Although she has been a nightly fixture for Southern California viewers for over three years, she’s a newcomer to reporting the news in front of the camera. At the time of her hiring, Cohen had been working in public radio for nearly two decades. 

Her first news awakening came when she started listening to NPR in college at Brown University. But the most impactful news moments for her came in the years soon after graduating. She had been living in Portland, Oregon in January 1994 when the Northridge earthquake struck. Her family was still living in Studio City and their home sustained some damage. Cohen felt more than ever how important news was in helping and connecting local communities.

The next watershed moment in Cohen’s pivot to a news career happened when she was teaching English in Japan in October of 1995. People in the United States were glued to their TVs and radios, awaiting the conclusion of the O.J. Simpson trial.

“Being cut off from the news as the O.J. verdict was happening and being in this tiny little village in Japan, and definitely being so far away from Los Angeles while these major news events were happening, I was like, ‘Oh my God, all this stuff is happening and I don’t know what’s going on.’” 

It was now clear: Cohen had to go into the news business. 

“I wanted to help people in whatever way that I could and I always wanted to be learning,” she said. “I never wanted to just feel like, ‘Okay, I have this job and now this is the one thing that I do.’ I feel that way to this day.”

After completing a master’s degree in journalism at UC-Berkeley, Cohen worked at NPR headquarters in Washington, D.C. before moving back to the Bay Area. In 2003, Cohen moved back to LA and experienced what she refers to as her “Armageddon year.” There were non-stop wildfires statewide, the U.S. invasion of Iraq and Arnold Schwarzenegger’s victory in the gubernatorial recall election — all of which Cohen covered for radio. 

During this time, she discovered the sport of roller derby, joining a league called the L.A. Derby Dolls. Cohen’s name on the team was Axles of Evil. She retired in 2008 and wrote a book about the experience titled, “Down and Derby: The Insider’s Guide to Roller Derby.”

Between roller derby seasons, Cohen got her first guest-hosting gig at American Public Media. She went on to host “All Things Considered” and “Take Two” at KPCC, as well as “Day to Day,” the first NPR program to be based out of California.

Three months before her first interview with Spectrum, Cohen gave birth to her second child. She didn’t have childcare that day, so she brought her three-month-old son to the interview.
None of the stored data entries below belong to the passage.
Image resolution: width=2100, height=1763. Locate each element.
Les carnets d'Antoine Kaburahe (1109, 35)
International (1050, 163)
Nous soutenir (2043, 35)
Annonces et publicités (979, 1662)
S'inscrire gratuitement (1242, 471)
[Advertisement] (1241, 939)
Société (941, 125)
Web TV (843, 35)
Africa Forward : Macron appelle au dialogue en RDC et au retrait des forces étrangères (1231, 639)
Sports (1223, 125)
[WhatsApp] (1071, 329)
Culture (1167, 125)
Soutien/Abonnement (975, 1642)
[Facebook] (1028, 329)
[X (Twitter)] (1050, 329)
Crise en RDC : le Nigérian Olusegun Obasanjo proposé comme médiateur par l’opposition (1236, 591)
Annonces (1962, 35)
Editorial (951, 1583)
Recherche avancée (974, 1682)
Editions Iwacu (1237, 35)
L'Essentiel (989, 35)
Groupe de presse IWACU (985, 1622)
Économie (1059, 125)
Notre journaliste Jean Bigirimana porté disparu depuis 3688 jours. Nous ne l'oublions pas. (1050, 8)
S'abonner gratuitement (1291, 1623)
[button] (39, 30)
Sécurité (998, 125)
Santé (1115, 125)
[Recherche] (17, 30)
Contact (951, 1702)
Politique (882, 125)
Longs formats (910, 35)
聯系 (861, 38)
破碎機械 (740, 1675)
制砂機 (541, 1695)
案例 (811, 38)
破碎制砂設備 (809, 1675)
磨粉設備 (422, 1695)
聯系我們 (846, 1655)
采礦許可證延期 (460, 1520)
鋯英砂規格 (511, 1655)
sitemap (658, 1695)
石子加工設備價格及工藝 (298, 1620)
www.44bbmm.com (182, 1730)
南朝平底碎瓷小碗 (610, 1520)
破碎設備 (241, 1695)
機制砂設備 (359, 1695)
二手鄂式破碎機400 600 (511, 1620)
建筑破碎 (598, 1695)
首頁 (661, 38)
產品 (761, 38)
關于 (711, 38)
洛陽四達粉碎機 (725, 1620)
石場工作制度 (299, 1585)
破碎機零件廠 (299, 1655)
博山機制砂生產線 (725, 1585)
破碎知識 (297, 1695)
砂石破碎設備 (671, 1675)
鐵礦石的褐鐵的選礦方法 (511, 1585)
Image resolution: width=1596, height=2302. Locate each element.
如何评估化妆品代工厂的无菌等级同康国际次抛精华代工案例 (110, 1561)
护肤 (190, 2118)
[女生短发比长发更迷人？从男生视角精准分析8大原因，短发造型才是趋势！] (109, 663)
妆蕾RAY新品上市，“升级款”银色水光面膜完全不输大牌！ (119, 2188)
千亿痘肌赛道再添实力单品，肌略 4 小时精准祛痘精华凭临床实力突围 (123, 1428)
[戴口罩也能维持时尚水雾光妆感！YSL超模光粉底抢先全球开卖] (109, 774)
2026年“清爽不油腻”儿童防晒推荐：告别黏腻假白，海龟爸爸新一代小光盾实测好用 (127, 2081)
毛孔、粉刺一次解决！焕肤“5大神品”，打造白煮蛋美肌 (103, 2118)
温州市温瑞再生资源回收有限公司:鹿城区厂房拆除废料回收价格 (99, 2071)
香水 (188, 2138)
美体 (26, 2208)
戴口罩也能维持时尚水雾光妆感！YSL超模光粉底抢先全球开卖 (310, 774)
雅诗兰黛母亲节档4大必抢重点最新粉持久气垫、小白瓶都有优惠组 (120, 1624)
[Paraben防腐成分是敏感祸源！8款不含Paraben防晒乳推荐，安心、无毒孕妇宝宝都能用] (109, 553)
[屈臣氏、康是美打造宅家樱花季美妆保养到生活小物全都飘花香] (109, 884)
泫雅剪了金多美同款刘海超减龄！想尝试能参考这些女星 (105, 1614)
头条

She immediately liked the leadership and accepted the offer to do her first on-camera hosting job.

She was given the position of anchor and host of the nightly show, “Inside the Issues.” Cohen would have conversations with many prominent figures in California policymaking, eventually interviewing almost every U.S. House Member from LA. 

Only 16 months after becoming a primetime face on Spectrum News, the pandemic hit. Cohen would have to report to a nightly audience from her home in Atwater Village, with her husband and two children around. 

“I feel most comfortable in the studio,” she said. “That’s always where I’m happiest. One of the things that was hardest about the pandemic in doing the show from my house is that I had no crew and I was running the prompter and running lights and doing everything by myself.” 

Although she was doing exciting things, like conducting remote interviews with Dr. Anthony Fauci from her garage, Cohen found anchoring television from her home to be both depressing and isolating. These days, she’s grateful to be back in the studio, having face-to-face pitch meetings and assistance with the production process. 

“[The Spectrum News leadership] places an incredible amount of trust in me to explore the ideas and the issues that I’m passionate about and that I feel like people don’t necessarily see elsewhere,” she said. “That’s just a real blessing as a journalist to be able to do that. It’s just a privilege that I get paid to know what’s happening and help people understand it.”